The majority of limestone is composed of calcium carbonate and it is primarily used for bathrooms and living spaces. The natural earth tones of limestone coordinate with almost any living area and home.
It's important to remember that limestone flooring is higher maintenance than other floors, however if the time and commitment is spent on care of the floors, they will last for many years and will maintain their beautiful appearance. If the floors are kept sealed on a fairly consistent basis, the color and polish will last for a long time.
It is recommended to use light and specially made cleaners for limestone floors to avoid any bleaching or spotting that can happen with heavy duty cleaning agents and chemicals.
Limestone flooring can be a challenge and needs to be laid out accurately on a surface that has been already prepared. It is important to carefully lay the tiles to prevent any chipping ore cracking that can happen when the tiles are not supported properly, or are laid unevenly. The sub-floor will need to be strong enough to support the stone's weight. It is not recommended to be used in high traffic areas, since the stone is of a softer substance and can chip and crack more easily.

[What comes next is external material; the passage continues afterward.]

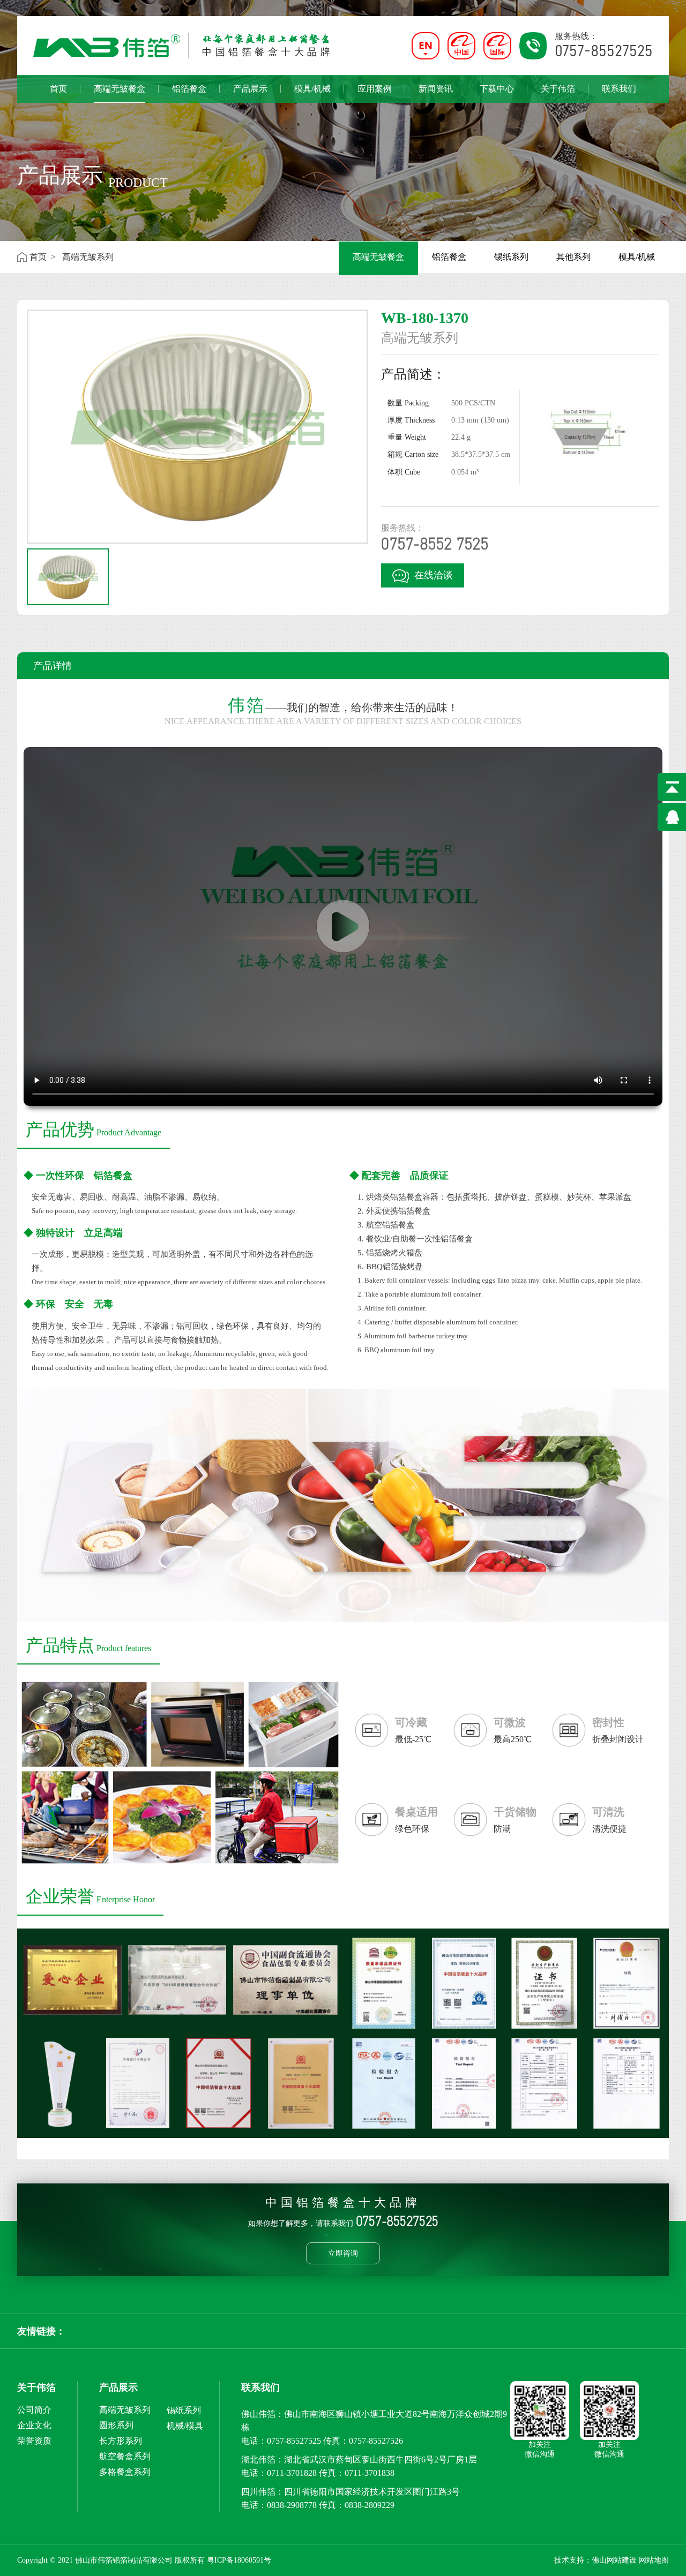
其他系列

Below are the materials needed for installation:
Sealant - A few coats will need to be added and will need to be repeated every few years. The sealant is a crucial factor in maintaining the limestone floor, protecting it from stains and damage from sand and grit.
Thinset - An adhesive mortar used
Grout - Used to seal the edges of the tiles
Wet Saw - Needed to cut the tile to shape
Chalk - For measuring floor area
If the limestone floor is being self-installed, the general rule of thumb is to measure and then lay the stone first on the measured area. Mix tiles together and be creative with the stone, as no piece will be exactly the same. Some tiles will have aesthetically pleasing marks or fossils within them, or colors. Base the layout on which tiles are most pleasant to look at and space those within the line of sight.
The limestone is then cut to size with a wet saw, and fit into the proper spaces, dried and then sealed before grouting.
It is suggested to use limestone in areas such as hallways, kitchens, baths and living areas.
Limestone flooring is less expensive than other types of stone flooring and gives off a beautiful and rustic look. It is fairly durable compared to linoleum or other types of plastic flooring and great for warm climates since the stone stays cool to the touch. It also adds a beautiful an earthy setting to any home, is eco-friendly and soft and feels easier on the feet. There are many different patterns and colors, and it’s very resilient.
Due to its porous nature, limestone flooring needs to be sealed periodically, and high traffic areas could stain and chip the limestone. The stone is softer compared to other stone and concrete flooring, so porcelain tiles can be made to mimic limestone's look and are more durable and stain resistant. Most stone floors, limestone included, can be slippery when wet. It absorbs water so this should be taken into consideration if being installed outdoors like with an outdoor kitchen.